I have pieced together some info regarding Walther introduction dates but missing some dates.

Please feel free to add or correct the following info. thanks.

1) 1929> Carl Walther manufacturers the model PP which has a 3 7/8in. barrel.

2) 1931> Carl Walther manufacturers the PPK which has a 3 1/4in. barrel.

3) Terms of surrender prohibit germany from manufacturing firearms. Carl Walther licenses french firm Manuhin in france to manufacture its firearms. 
Year?, Models Manufactured?

4) Interarms of Alexandria, Virginia becomes importer. Year?,
Pistols Imported? from france? from germany? 

5) 1968> Gun Control Act Of 1968 a.k.a. GCA68 prohibits the import of certain small sized handguns
of which the PPK meets the criteria that prohibit its import into the USA.

6) Someone gets the idea (Who? Year?) to put a PPK slide on a PP frame which enables this gun to be imported into the USA. this model is 
named the PPK/S.

7) 1978> The PPK is manufactured in the USA by Ranger Manufacturer in Gadsen, Alabama, first in blue then in stainless. 


8) Interarms receives licensing (what year?) from Walther to manufacture the PPK & PPK/S, first in blue then later on in stainless.

i am a little confused regarding the timing of Ranger and Interarms.

9) Interarms founder Sam Cummings passes away and leads to the demise of Interarms (year Sam Cummings passed away? and year Interarms went out of business?)

10) 2002> S&W becomes the importer of Walther Handguns. and will begin to manufacture the PPK in Houlton, Maine. Year?, I think the PPK/S was manufactured first and i dont know if the PPK was ever manufactured.

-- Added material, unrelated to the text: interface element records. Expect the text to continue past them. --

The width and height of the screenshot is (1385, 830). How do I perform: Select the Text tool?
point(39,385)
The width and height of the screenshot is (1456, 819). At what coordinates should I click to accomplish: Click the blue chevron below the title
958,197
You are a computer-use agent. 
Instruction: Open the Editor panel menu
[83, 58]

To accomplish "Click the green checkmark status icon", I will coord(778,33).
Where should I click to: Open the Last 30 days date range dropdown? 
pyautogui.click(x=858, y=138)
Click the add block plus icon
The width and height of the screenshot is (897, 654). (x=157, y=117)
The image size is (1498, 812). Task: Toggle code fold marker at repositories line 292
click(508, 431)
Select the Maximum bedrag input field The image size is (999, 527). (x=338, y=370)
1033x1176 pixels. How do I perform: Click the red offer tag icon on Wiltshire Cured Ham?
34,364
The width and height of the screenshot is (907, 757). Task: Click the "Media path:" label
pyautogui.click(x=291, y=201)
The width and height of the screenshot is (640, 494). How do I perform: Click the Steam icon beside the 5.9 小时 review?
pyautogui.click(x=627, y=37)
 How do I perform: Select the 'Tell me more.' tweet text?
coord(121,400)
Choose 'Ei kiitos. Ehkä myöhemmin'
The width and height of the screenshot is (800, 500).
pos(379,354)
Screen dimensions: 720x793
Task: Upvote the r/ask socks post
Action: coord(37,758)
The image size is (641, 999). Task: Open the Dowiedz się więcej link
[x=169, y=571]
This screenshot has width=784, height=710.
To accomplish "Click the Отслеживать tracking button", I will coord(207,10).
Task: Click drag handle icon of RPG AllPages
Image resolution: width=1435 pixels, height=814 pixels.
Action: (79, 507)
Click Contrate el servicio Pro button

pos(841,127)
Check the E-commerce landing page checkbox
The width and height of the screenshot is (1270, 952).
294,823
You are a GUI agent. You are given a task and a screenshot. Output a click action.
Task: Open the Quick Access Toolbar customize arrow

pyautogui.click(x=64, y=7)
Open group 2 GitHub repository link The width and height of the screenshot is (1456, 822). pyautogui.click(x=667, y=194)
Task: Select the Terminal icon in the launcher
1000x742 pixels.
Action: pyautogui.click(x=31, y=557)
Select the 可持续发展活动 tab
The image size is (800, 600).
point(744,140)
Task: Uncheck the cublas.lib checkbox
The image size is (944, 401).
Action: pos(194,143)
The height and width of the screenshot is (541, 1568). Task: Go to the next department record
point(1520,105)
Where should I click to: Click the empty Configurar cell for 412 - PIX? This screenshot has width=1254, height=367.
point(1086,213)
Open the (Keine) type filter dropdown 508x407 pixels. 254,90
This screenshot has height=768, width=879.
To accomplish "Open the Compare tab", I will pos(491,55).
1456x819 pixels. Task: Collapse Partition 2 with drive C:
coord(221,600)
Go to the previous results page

There you have it. just a partial history of Carl Walther handguns i pieced together from the web in a few minutes. 

some info may not be correct and some dates are missing. please feel free to make corrections, add dates, etc. 

Thanks.


----------



## James NM (Jan 4, 2007)

I'll bet the folks at the Walther Forum can help fill in some blanks for you.

http://www.waltherforums.com/vb/index.php


----------



## handgunner (Feb 23, 2008)

James NM said:


> I'll bet the folks at the Walther Forum can help fill in some blanks for you.
> 
> http://www.waltherforums.com/vb/index.php


I would like to paste this post on waltherforum.net as i am a member of that forum but i access this site via my cellphone exclusively and dont have the capability to do that.

hopefully some people will have some answers here


----------